### FRAGMENTO PARA LEER:
________________

# sólo falta



## stuartshaw.cfc

La siguiente frase está en un conocido libro de texto para anglohablantes que quieren aprender español (el contexto es el de 'poner la mesa'):

"Creo que sólo falta el agua y el vino."

¿Es correcta?

A mí me parecía que o debía poner <<que sólo falta*n *el agua y el vino>> o debe haber alguna pausa (o sea que el que habla sólo se acuerda del vino ya habiendo dicho la mitad de la frase) << Creo que sólo falta el agua...y el vino>> y en la grabación no hay pausa.

¿Me equivoco? Por favor, ¿Alguién puede explicarme esto?

Gracias de antemano


----------



## mentayflor

-¿Qué es lo que falta?
-Solo falta el agua y el vino.

Saludos


----------



## stuartshaw.cfc

¿De veras? Gracias por tu respuesta, mentayflor, pero esto es muy interesante, ¿no podrías explicarme el porqué?


----------



## mentayflor

Si fuese el verbo sería:
ellos faltan
Ejemplo:Los niños faltan a clase muy seguido.

Pero aqui te estas refiriendo a que no hay (falta) algo.


----------



## stuartshaw.cfc

Pero se dice <<sólo falta*n* dos>>, ¿no? Y también con esta frase me estoy refiriendo a lo que no hay. O sea que no se trata sólo  del significado del verbo <faltar> sino de algo más sutil. ¿Verdad?


----------



## Peterdg

Del DPD.


> *4.1. Sujeto de varios elementos en singular unidos por una conjunción copulativa. *Debe tenerse en cuenta lo siguiente:
> *a) *Si los elementos coordinados se refieren a entidades distintas, el verbo va en plural: _«Su voz y su gesto han hecho nido en mi corazón»_ (Matos _Noche_ [Cuba 2002]); _«En el patio crecían un magnolio y una azalea»_ (Mendoza _Ciudad_ [Esp. 1986]); pero si dichos elementos se conciben como una unidad, de la que cada uno de ellos designa un aspecto parcial, el verbo puede ir también en singular: _«El desorden y la algarabía es total»_ (Leñero _Mudanza_ [Méx. 1979]); en ese caso es frecuente que solo lleve determinante el primero de los elementos coordinados: _«La dirección y realización corrió _[...]_ a cargo de Manolo Bermúdez»_ (Díaz _Radio_ [Esp. 1992]). *El verbo suele ir asimismo en singular* *cuando el sujeto va pospuesto y los elementos coordinados son sustantivos abstractos o no contables*, especialmente si aparecen sin determinación: _«Me gusta el mambo y el merengue»_ (GaRamis _Días_ [P. Rico 1986]); _«Solo me queda ánimo y tiempo para responderle lo que sigue»_ (_Proceso_ [Méx.] 20.10.96).

________________

### DATOS DE ENTRADA:
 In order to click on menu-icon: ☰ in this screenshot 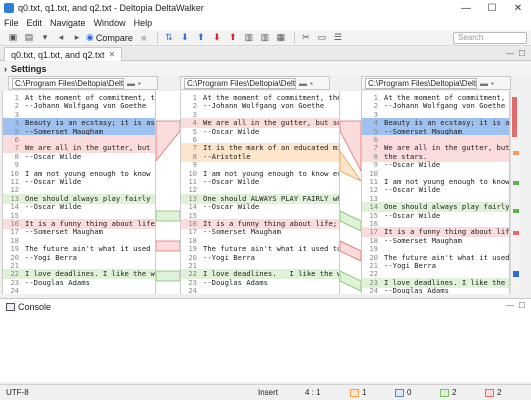, I will do `click(338, 38)`.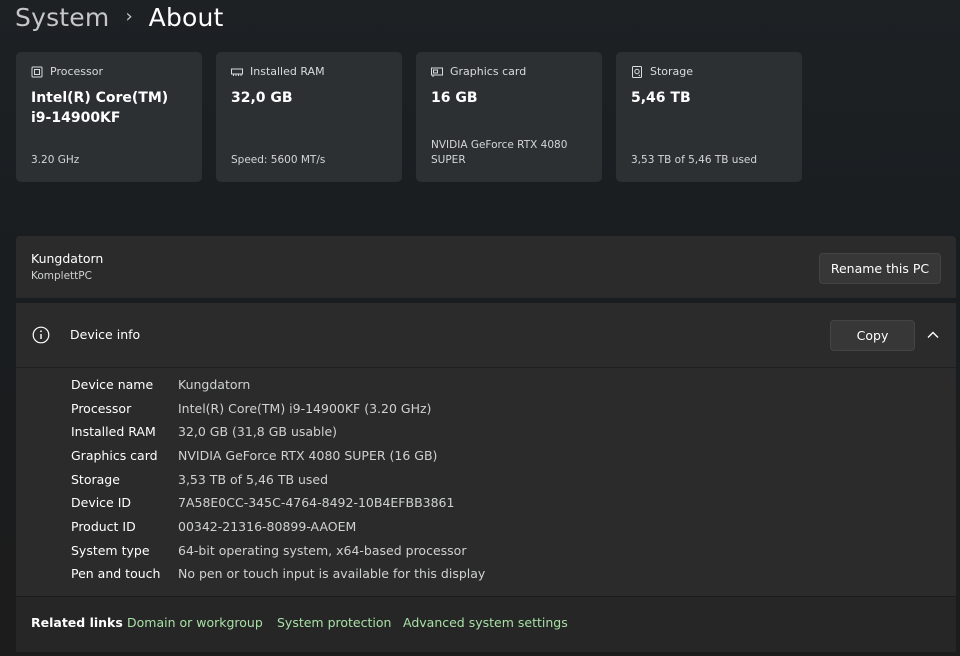 The height and width of the screenshot is (656, 960). What do you see at coordinates (96, 480) in the screenshot?
I see `row-label: Storage` at bounding box center [96, 480].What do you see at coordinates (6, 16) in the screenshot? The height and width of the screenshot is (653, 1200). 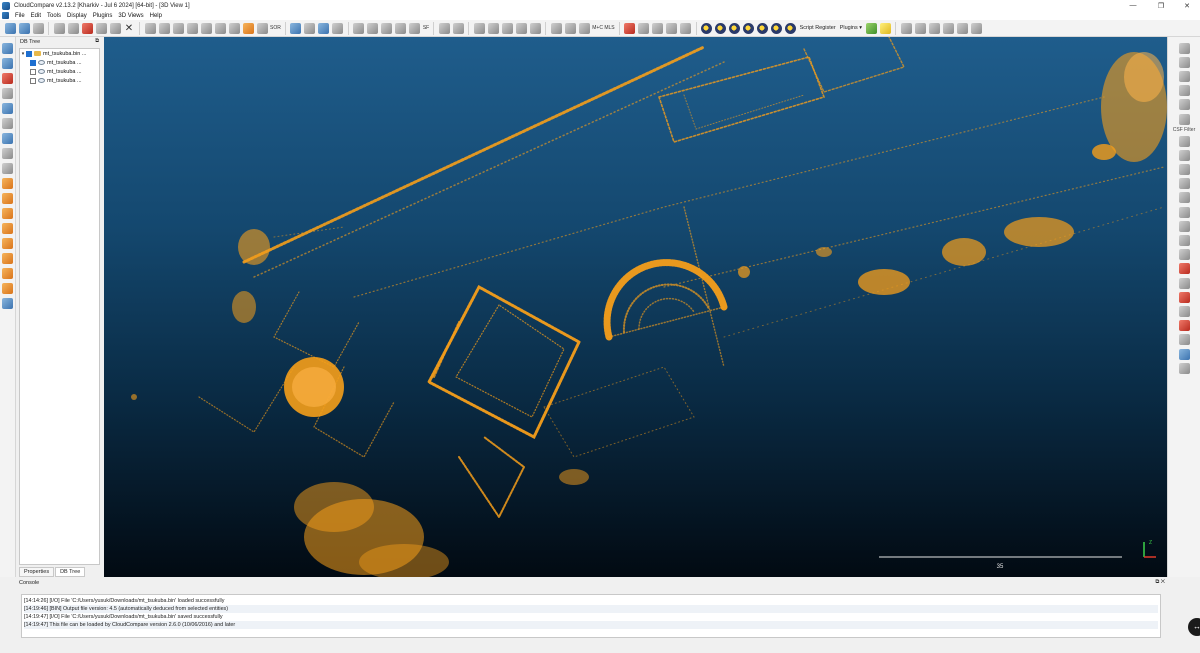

________________

### PREGUNTAS:
[1] Indique si cada afirmación concuerda con el hilo sobre la concordancia de «faltar». Responda sí o no y cite textualmente las palabras decisivas.
(a) La frase comentada procede de un libro de texto destinado a anglohablantes que aprenden español.
(b) En la grabación mencionada se oye una pausa antes de «y el vino».
(c) Según la cita del DPD, cuando los elementos coordinados se refieren a entidades distintas, el verbo va en singular.
[2] Continúe el hilo del foro sobre la concordancia del verbo «faltar» a partir de donde termina.

### RESPUESTAS:
[1]
(a) Sí: «La siguiente frase está en un conocido libro de texto para anglohablantes que quieren aprender español».
(b) No: «y en la grabación no hay pausa».
(c) No: «Si los elementos coordinados se refieren a entidades distintas, el verbo va en plural».

[2]
(la negrita es mía)
En conclusión: "vino" y "agua" son no contables y aparecen pospuestos al verbo, así que el verbo suele ir en singular.


----------



## stuartshaw.cfc

Mentayflor: muchas gracias por tu ayuda. Te lo agradezco mucho.
Peterdg: Esto no sé decirlo en español, de modo que paso al inglés: you're an absolute star! (mi intento en español: ¡eres un crack!).


----------



## mentayflor

Estoy leyendo la explicación en el RAE, y por lo que dice en el punto 4.8 son validas las dos formas, por una cuestion de concordancia.
http://buscon.rae.es/dpdI/SrvltConsulta?lema=concordancia

Ahora es tarde, mañana lo leo más tranquila y podremos continuar investigando esta cuestión, aunque seguramente habrá personas en este foro que lo sepan mejor que yo. Saludos


----------



## inib

mentayflor said:


> Estoy leyendo la explicación en el RAE, y por lo que dice en el punto 4.8 son validas las dos formas, por una cuestion de concordancia.
> http://buscon.rae.es/dpdI/SrvltConsulta?lema=concordancia
> 
> Ahora es tarde, mañana lo leo más tranquila y podremos continuar investigando esta cuestión, aunque seguramente habrá personas en este foro que lo sepan mejor que yo. Saludos


Si no he mirado mal, el punto 4.8 habla de cuantificadores, y no hay ninguno en la frase de Stuart.
La cita de Peterdg contiene un ejemplo muy parecido al de Stuart.


----------



## blasita

Stuart, la respuesta está en el comentario de Peter. Es cuestión de concordancia entre el verbo ('faltar') y los elementos coordinados ('agua' _y_ 'vino').

Lo más habitual es el verbo en singular en este caso, pero yo entiendo que el plural ('faltan') es también correcto aquí.

Un saludo.


----------



## WizardDani

No sé si será correcto o no, pero me suena muy raro decir "Faltan agua y vino", parece que esté diciendo que faltan dos personas cuyos nombres son "agua" y "vino".

La explicación de la RAE es sublime y directa. Yo lo que tenía entendido es que si se trata de elementos comunes en su campo léxico no es necesario ponerlo en plural, como sucede en "Lengua y cultura española" y no "Lengua y cultura españolas", ya que la lengua y cultura, por su estrecha relación histórica, refieren al mismo tema conceptual.

Espero haber ayudado en algo...


----------



## blasita

Sí, eso es precisamente lo que he intentado decir, WizardDani. Desde luego yo usaría el singular en este caso.

Pero insisto en que el plural es también correcto gramaticalmente según la interpretación de la regla de concordancia. Y a mí no me suena tan mal decir: 'faltan el agua y el vino'.


----------



## WizardDani

blasita said:


> Sí, eso es precisamente lo que he intentado decir, WizardDani. Yo usaría el singular.
> 
> Pero insisto en que el plural es también correcto gramaticalmente según la interpretación de la regla de concordancia. Y a mí no me suena tan mal decir: 'faltan el agua y el vino'.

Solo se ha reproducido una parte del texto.